Netilmicin
Mechanism :
Aminoglycoside antibiotic. Enzymes that degrade gentamicin and tobramycin do not degrade netilmicin. It is active against both gram positive and gram-negative bacterial infections.
Indication :
- Serious gram-negative infections resistant to Gentamicin
Contraindications :
Hypersensitivity to netilmicin and myasthenia gravis is a contraindication to its use. Patients should be well hydrated during therapy, and renal function should be monitored. Dose adjustment is required in impaired renal function.
Dosing :
IV/IM
Premature or full-term neonates, 1 week of age or less:
6 mg/kg IV daily in two divided doses.
Neonates over 1 week of age and infants:
7.5-9.0 mg/kg daily IV in three divided doses.
Children:
6.0-7.5 mg/kg daily IV in three divided doses.

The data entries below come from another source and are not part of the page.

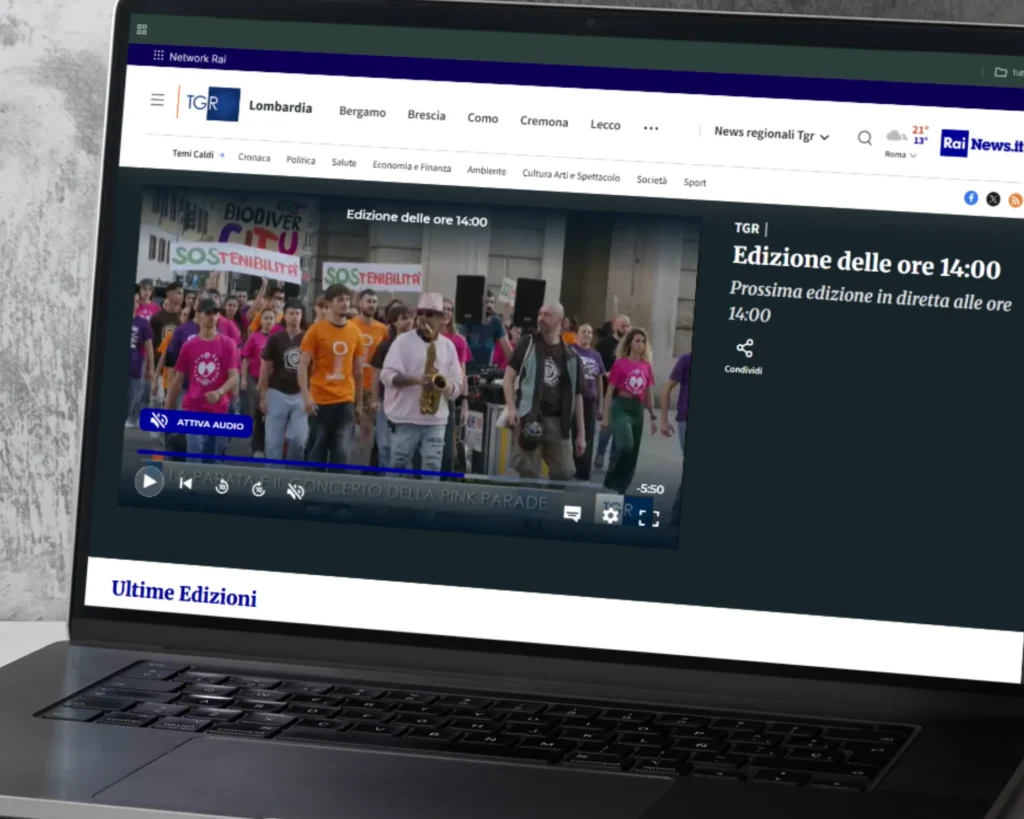Screen dimensions: 1024x819
Task: Click the RaiNews.it logo
Action: click(x=981, y=143)
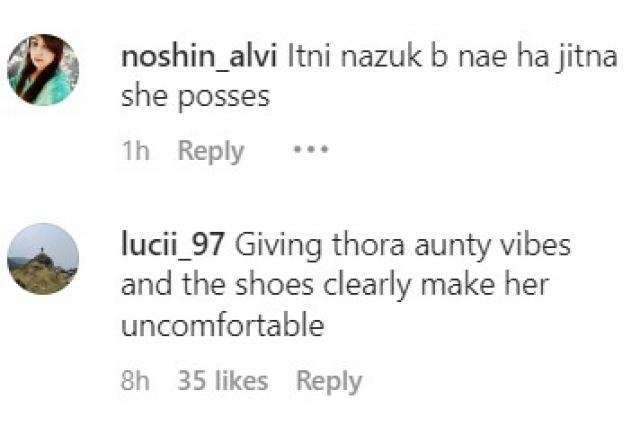Screen dimensions: 640x426
Task: Click the 1h timestamp on noshin_alvi's comment
Action: click(134, 151)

The duration of treatment is usually 7-14 days.
Adverse Effect :
Ototoxicity and nephrotoxicity. All aminoglycosides have the potential to induce auditory, vestibular, and renal toxicity and also cause neuromuscular blockade.
Interaction :
Vancomycin, Cephalosporin, Cyclosporine, Furosemide, Cisplatin, Amphotericin: Increases chances of ototoxicity and nephrotoxicity.
Non-Depolarising Muscle Relaxants: Enhances effect.
Neostigmine, Pyridostigmine: Antagonises effect.
Renal Dose :
Dose in Renal Impairment GFR (mL/min)
20-50 | 4–7.5 mg/kg once daily. Monitor levels |
10-20 | 3–4 mg/kg once daily. Monitor levels |
<10 | 2 mg/kg once daily. Monitor levels |
Dose in Patients undergoing Renal Replacement Therapies
CAPD | Dialysed. IV: 2 mg/kg on alternate days IP: 7.5–10 mg/L per exchange. Monitor levels |
HD | Dialysed. Administer 2 mg/kg at the end of each dialysis session. Monitor levels |
HDF/High flux | Dialysed. Administer 2 mg/kg at the end of each dialysis session. Monitor levels |
CAV/VVHD | Dialysed. Dose as in GFR=10– 20 mL/min. Monitor levels |
Hepatic Dose :
No dosage adjustments are recommended.